2. The motion to continue was based upon the ground that the leading counsel was absent. It was shown that the leading counsel was a judge of the city court in-another county, and that on the day of the hearing he was holding the regular quarterly term of that court. Other retained counsel were present and participated in the trial. All applications for continuances are addressed to the sound legal discretion of the court, and, if not expressly provided for, shall be granted or refused, as the ends of justice may require. Civil Code, § 5724. “Illness or absence, from providential cause, of counsel where there is but one, or of the leading counsel where there are more than one, shall be a sufficient ground for continuance: Provided, the party making the application will swear that he cannot go safely to trial without the services of such absent counsel, and that he expects his services at the next term, *727and that said application is not made for delay only.” Civil Code, § 5718. It does not appear that the court abused its discretion in refusing a continuance. The discretion with which the court is invested in such "matters will be interfered with only in extreme cases. Sealy v. State, 1 Ga. 213 (44 Am. D. 641); Cotton States Life Insurance Co. v. Edwards, 74 Ga. 220.

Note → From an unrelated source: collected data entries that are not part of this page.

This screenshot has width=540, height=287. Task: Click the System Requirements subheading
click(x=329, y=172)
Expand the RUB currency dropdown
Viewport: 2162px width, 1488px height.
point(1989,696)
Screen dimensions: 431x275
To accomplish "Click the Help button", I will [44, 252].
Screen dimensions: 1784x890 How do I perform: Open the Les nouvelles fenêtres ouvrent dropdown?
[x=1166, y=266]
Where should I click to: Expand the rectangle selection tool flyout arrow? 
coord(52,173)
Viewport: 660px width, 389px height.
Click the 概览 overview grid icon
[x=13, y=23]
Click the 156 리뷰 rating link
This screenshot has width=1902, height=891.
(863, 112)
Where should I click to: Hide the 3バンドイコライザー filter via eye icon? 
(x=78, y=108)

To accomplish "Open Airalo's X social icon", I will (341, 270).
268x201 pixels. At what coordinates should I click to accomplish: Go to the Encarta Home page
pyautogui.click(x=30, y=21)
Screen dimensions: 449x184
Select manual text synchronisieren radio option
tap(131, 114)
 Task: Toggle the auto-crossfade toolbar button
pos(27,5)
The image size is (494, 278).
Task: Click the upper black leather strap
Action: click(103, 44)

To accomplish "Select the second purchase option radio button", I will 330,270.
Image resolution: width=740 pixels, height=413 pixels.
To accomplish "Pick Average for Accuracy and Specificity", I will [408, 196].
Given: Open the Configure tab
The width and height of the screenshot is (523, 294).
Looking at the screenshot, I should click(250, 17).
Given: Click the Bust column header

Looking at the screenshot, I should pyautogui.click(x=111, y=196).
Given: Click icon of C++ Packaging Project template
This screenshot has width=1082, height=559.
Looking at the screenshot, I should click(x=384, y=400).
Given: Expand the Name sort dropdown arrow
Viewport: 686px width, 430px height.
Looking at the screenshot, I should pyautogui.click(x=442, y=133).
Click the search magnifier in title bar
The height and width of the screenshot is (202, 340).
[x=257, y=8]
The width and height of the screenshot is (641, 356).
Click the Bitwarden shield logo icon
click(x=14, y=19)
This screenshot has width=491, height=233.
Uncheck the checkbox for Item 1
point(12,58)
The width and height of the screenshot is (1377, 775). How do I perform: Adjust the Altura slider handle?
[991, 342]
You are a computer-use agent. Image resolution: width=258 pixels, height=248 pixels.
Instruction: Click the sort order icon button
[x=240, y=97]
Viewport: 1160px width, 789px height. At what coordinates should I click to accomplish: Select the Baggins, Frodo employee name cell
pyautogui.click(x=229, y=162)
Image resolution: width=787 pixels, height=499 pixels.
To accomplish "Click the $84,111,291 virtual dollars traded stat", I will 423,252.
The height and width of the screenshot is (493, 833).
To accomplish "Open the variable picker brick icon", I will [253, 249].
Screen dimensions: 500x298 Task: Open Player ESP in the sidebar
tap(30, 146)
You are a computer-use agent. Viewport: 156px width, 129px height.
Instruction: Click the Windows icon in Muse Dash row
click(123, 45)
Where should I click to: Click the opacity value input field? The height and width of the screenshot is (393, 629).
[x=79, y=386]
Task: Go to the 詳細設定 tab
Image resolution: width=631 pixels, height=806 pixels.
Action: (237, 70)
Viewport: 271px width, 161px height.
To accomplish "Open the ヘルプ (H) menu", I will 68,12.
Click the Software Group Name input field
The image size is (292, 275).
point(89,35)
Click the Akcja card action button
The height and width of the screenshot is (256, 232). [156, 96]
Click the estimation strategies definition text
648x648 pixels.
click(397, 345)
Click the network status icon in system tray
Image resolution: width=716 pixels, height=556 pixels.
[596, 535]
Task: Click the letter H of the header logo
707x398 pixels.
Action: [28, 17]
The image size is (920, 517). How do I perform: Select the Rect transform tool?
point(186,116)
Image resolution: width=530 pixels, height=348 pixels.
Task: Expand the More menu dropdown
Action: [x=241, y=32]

3. While the intervention in this case showed merely an alleged indebtedness upon certain promissory notes and prayed a judgment for- that amount, nevertheless it was an intervention in a suit of an equitable nature, the original petition being of that character. Applying the rule that the intervenor takes the case as he finds it, we are of the opinion that the issue made before the auditor partook of the nature of the original case, and should he treated, as regards the hearing, as a case in equity; and that being "true, the court was authorized to dispose of the exceptions of fact without the intervention of a jury. Weed v. Railroad Co., 119 Ga. 576 (46 S. E. 885); Charleston &c. Railway Co. v. Pope, 122 Ga. 577 (50 S. E. 374).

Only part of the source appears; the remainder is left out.